The answer must be every line from the entries below that contains "profile".

[Stored data entries]
►

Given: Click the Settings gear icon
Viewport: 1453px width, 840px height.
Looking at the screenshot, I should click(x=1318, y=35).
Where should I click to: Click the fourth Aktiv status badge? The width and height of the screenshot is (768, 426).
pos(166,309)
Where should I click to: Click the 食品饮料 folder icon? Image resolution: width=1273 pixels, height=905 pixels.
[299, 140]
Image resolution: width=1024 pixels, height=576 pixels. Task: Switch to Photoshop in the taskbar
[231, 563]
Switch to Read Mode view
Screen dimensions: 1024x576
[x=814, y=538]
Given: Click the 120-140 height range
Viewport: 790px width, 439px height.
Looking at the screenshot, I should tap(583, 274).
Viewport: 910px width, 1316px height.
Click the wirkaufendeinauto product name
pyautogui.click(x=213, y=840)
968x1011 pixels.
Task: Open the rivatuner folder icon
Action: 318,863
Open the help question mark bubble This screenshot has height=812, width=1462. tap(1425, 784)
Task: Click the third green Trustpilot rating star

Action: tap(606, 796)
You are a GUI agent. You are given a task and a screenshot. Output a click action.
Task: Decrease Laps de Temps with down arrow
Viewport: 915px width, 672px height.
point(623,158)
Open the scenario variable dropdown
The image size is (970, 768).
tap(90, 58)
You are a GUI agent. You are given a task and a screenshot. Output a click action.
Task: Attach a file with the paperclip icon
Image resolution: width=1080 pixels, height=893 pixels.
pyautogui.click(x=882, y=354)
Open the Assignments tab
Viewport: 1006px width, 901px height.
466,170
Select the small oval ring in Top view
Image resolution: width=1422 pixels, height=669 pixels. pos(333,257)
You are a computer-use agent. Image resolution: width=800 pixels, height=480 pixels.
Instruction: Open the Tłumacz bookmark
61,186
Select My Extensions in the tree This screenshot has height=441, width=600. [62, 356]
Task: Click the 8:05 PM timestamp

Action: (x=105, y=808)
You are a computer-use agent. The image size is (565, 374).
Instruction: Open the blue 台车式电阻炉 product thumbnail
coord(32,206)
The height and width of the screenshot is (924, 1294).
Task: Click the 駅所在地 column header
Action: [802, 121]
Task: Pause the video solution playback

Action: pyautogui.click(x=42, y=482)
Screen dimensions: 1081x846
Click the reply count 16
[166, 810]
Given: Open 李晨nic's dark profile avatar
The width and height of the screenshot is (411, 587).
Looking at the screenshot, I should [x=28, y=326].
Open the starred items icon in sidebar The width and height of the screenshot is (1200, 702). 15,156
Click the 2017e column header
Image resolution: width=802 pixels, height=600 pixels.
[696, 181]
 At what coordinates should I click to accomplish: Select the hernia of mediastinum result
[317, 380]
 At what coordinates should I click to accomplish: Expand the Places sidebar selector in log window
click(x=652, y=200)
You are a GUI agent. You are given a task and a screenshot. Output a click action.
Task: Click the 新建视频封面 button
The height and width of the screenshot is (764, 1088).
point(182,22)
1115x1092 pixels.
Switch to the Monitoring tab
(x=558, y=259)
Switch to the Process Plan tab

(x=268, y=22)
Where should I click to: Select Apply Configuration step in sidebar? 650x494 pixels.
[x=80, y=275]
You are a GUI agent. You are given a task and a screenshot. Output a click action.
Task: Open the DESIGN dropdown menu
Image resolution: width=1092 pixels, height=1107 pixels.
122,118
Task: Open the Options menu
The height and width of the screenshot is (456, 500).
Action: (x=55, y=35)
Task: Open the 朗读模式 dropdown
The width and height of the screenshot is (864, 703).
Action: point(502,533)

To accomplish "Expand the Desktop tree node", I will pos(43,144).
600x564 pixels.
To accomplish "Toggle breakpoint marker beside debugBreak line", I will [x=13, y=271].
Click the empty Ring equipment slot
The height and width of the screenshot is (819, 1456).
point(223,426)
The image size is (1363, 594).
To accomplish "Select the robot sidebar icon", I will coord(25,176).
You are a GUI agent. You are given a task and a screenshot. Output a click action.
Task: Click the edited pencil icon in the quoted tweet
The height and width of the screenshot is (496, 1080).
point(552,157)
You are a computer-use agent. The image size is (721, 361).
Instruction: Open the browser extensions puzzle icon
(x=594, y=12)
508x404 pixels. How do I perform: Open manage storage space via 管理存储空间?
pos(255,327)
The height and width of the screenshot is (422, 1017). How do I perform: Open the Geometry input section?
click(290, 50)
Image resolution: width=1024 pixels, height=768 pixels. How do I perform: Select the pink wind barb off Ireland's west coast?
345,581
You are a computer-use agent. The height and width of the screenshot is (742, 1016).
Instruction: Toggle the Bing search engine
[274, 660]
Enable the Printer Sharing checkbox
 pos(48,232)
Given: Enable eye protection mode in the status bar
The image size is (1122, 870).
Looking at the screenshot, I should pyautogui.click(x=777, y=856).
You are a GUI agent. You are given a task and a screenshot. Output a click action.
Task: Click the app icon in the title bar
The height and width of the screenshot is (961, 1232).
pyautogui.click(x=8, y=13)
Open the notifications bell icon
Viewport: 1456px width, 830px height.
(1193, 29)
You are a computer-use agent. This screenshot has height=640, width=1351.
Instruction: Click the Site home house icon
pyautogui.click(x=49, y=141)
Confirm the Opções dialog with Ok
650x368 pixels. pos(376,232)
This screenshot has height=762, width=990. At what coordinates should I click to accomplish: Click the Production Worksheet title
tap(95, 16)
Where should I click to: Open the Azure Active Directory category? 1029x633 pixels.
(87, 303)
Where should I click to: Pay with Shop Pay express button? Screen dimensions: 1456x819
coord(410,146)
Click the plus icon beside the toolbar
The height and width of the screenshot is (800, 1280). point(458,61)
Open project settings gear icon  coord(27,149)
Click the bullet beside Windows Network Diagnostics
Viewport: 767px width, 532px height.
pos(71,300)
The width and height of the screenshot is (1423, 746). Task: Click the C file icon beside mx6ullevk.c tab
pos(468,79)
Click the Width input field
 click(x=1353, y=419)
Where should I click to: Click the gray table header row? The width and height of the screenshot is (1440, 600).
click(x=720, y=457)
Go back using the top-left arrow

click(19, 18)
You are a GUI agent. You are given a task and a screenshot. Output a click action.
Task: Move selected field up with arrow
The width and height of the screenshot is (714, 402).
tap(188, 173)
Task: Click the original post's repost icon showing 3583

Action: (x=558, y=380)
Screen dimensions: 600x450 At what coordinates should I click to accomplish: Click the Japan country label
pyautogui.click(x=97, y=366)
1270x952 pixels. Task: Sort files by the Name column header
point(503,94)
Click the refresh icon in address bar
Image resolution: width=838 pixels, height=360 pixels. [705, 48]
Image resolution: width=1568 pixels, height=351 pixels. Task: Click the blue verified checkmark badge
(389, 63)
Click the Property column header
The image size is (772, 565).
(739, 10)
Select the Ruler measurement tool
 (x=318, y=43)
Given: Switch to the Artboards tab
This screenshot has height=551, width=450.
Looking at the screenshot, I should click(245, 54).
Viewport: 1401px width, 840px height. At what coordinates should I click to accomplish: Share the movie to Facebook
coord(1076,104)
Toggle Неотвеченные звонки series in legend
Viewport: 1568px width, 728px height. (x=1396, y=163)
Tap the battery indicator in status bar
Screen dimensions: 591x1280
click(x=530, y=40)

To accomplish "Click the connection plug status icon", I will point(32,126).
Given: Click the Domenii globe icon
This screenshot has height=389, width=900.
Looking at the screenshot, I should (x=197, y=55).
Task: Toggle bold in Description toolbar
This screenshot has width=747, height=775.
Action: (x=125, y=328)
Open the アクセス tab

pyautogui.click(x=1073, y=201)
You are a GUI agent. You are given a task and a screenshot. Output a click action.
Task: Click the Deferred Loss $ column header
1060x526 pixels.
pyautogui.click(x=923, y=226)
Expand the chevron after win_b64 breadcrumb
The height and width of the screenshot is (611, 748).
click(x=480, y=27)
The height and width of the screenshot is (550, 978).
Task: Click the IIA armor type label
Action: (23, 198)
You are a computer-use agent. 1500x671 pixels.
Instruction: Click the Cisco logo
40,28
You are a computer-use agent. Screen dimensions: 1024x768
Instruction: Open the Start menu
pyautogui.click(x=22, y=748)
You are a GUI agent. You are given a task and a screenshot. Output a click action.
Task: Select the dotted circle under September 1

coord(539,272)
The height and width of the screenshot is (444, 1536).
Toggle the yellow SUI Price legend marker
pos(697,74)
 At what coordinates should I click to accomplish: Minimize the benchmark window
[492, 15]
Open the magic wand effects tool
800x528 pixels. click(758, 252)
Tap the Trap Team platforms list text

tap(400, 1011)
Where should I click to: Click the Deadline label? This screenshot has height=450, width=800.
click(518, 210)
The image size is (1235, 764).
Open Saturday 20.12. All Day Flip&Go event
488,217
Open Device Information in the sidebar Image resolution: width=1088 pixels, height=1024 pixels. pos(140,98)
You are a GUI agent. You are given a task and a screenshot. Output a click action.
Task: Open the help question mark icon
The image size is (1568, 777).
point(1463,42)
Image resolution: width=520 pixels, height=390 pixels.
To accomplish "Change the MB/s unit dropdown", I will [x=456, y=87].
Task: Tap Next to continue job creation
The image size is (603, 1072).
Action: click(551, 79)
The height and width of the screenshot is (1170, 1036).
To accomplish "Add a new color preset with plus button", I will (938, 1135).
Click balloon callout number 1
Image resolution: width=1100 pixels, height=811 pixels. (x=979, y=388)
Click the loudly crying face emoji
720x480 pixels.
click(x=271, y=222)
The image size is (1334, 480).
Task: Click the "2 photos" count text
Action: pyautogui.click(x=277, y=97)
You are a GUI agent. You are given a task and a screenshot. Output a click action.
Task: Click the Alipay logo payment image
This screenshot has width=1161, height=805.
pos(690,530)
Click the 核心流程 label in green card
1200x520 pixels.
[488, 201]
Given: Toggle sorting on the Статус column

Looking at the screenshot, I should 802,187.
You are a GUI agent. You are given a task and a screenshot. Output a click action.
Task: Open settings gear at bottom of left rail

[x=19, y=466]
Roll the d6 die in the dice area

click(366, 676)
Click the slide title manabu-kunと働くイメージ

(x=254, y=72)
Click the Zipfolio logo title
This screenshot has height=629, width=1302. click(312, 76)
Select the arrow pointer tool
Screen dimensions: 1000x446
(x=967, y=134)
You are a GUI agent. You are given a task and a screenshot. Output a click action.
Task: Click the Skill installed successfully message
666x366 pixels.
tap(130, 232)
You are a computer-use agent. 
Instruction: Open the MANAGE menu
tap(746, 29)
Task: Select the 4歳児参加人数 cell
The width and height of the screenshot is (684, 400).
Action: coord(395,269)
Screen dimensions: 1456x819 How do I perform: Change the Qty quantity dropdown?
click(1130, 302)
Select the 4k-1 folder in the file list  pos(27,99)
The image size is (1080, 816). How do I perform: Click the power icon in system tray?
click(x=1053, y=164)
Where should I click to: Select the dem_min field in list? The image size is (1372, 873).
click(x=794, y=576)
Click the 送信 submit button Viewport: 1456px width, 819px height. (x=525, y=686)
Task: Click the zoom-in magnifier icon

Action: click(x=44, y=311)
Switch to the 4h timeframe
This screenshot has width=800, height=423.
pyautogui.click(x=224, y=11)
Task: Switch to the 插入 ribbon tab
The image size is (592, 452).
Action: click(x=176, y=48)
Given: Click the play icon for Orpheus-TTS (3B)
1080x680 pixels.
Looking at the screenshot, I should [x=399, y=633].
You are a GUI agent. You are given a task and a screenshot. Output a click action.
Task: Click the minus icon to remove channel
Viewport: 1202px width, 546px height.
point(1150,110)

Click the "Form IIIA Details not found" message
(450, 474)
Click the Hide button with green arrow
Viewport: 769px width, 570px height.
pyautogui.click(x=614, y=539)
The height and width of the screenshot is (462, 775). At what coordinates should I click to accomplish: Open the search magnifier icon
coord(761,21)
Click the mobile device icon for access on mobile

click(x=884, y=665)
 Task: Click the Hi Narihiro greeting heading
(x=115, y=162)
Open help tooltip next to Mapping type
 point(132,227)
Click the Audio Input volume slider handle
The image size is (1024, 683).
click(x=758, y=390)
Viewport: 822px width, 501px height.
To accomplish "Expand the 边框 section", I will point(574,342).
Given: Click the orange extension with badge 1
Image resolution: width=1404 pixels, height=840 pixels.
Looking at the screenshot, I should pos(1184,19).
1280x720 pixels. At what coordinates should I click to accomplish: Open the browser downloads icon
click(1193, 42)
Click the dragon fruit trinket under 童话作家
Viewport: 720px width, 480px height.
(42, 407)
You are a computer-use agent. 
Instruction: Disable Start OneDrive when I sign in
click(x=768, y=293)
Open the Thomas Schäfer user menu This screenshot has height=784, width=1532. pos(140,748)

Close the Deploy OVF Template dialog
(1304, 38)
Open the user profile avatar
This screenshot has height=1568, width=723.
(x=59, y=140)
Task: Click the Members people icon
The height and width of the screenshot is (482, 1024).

◄

> WRITTEN ANSWER:
Given: Open 李晨nic's dark profile avatar
Open the user profile avatar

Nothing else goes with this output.